Other standards are too narrow. Early taxonomy work, for example, needed to be expanded to make it adaptable for buyers and sellers across media channels, notably CTV.
Conversely, other standards are too complex. OpenRTB 3.0 offered a major architectural upgrade, but it was a “breaking release” that required more effort than most companies were willing to invest.
There’s also the issue of competition. Standards often falter when one company advocates for an approach that others resist — or when the sell side and buy side have competing motivations. In some cases, useful industry utilities die altogether, as when the DigiTrust identity matching service (born from the FoTC group) was sunsetted in favor of proprietary offerings.
Competition also dampens engagement from the buy side. Marketers tend to lean on agencies to solve challenges that standards are designed to address. But agency incentives lead them to provide proprietary and custom solutions to reinforce their value to marketers, rather than embracing standards that could drive efficiency and innovation.
A deja vu moment
Two developments led me to write this now.
First, the surge of interest in curation made clear that longstanding, relevant standards – like the Tech Lab’s SDA spec – were being overlooked.
Second, the uphill battle we’ve faced with ThinkMedium’s Readiness Strategy Program, designed to address data, identity and privacy shifts, has echoed challenges I’ve seen too many times before. Engagement in the program has been bogged down by companies’ competing short-term revenue priorities, shifting plans for cookie deprecation, inertia and false security surrounding legacy solutions and practices.
Breaking the cycle through collaboration and activation
To change this dynamic, we must stop overproducing and underactivating standards. This means creating fewer standards that have the greatest real-world value – and even deprecating some that reinforce legacy practices, rather than serving evolving needs.
Securing upfront commitments from key players that can create adoption momentum should be the norm, as when Google and The Trade Desk backed ads.txt in its early days. Pilots of some standards (as Tech Lab is doing with Trusted Server) can also help clarify potential or expose dead ends.
We can no longer afford to be overly proprietary or anchored in fragile solutions. The privacy landscape is shifting.
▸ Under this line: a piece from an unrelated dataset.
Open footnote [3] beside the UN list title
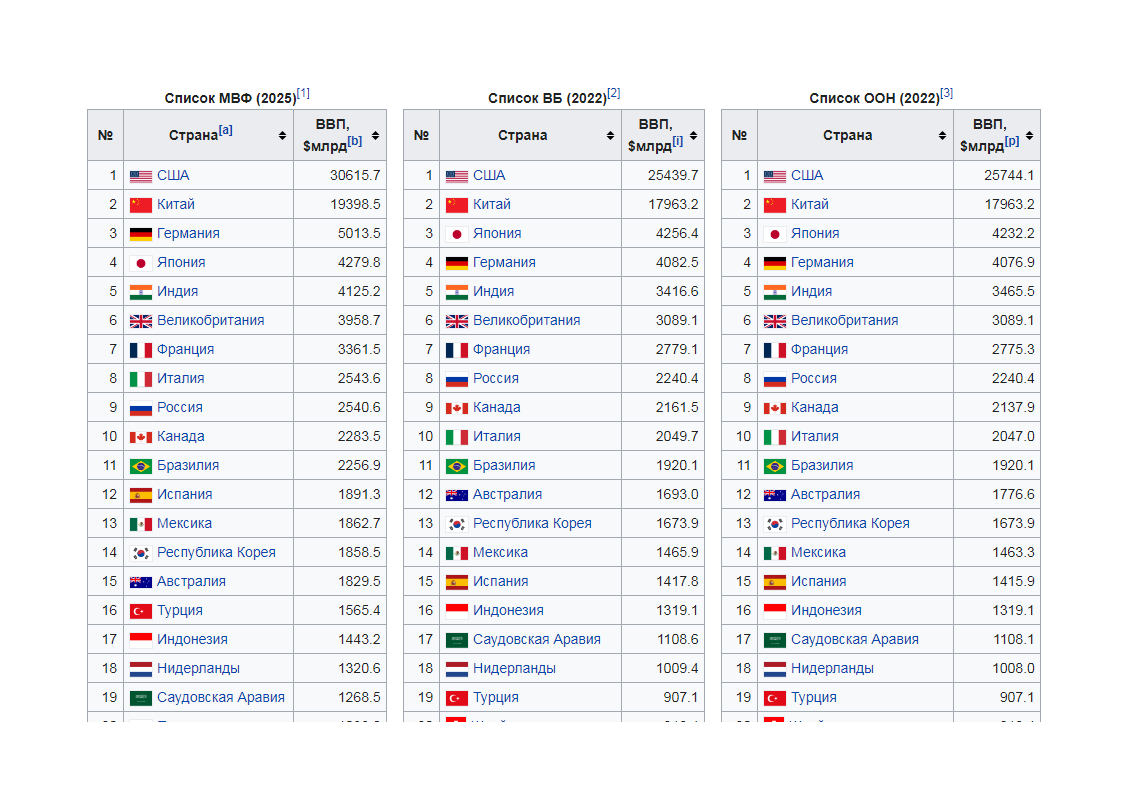 pos(946,93)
PETs and generative AI are already reshaping how we think about personalization, content creation, attribution and more. Consumer expectations are rising. And our fragmented response isn’t built to last.
Imagine if Wi-Fi, Bluetooth or USB weren’t governed by standards. Device makers, software developers and consumers would suffer. That’s the kind of inefficiency we risk when the advertising industry behaves as though foundational alignment is optional.
It’s time to collaborate and recognize that innovation and responsibility go hand in hand. Building differentiated products atop shared infrastructure is not a compromise; it’s a strategy for resilience. Open Measurement stands as a shining example of what’s possible when we choose to build together.
Let’s work together to leapfrog to greater privacy, safety and efficiency with effective standards and models. I’ve seen what works, what fails and what gets forgotten. Complacency and one-off efforts won’t get us where we need to be. Let’s acknowledge what hasn’t worked, fix what we can and commit together to building what sticks. Our industry’s future depends on it.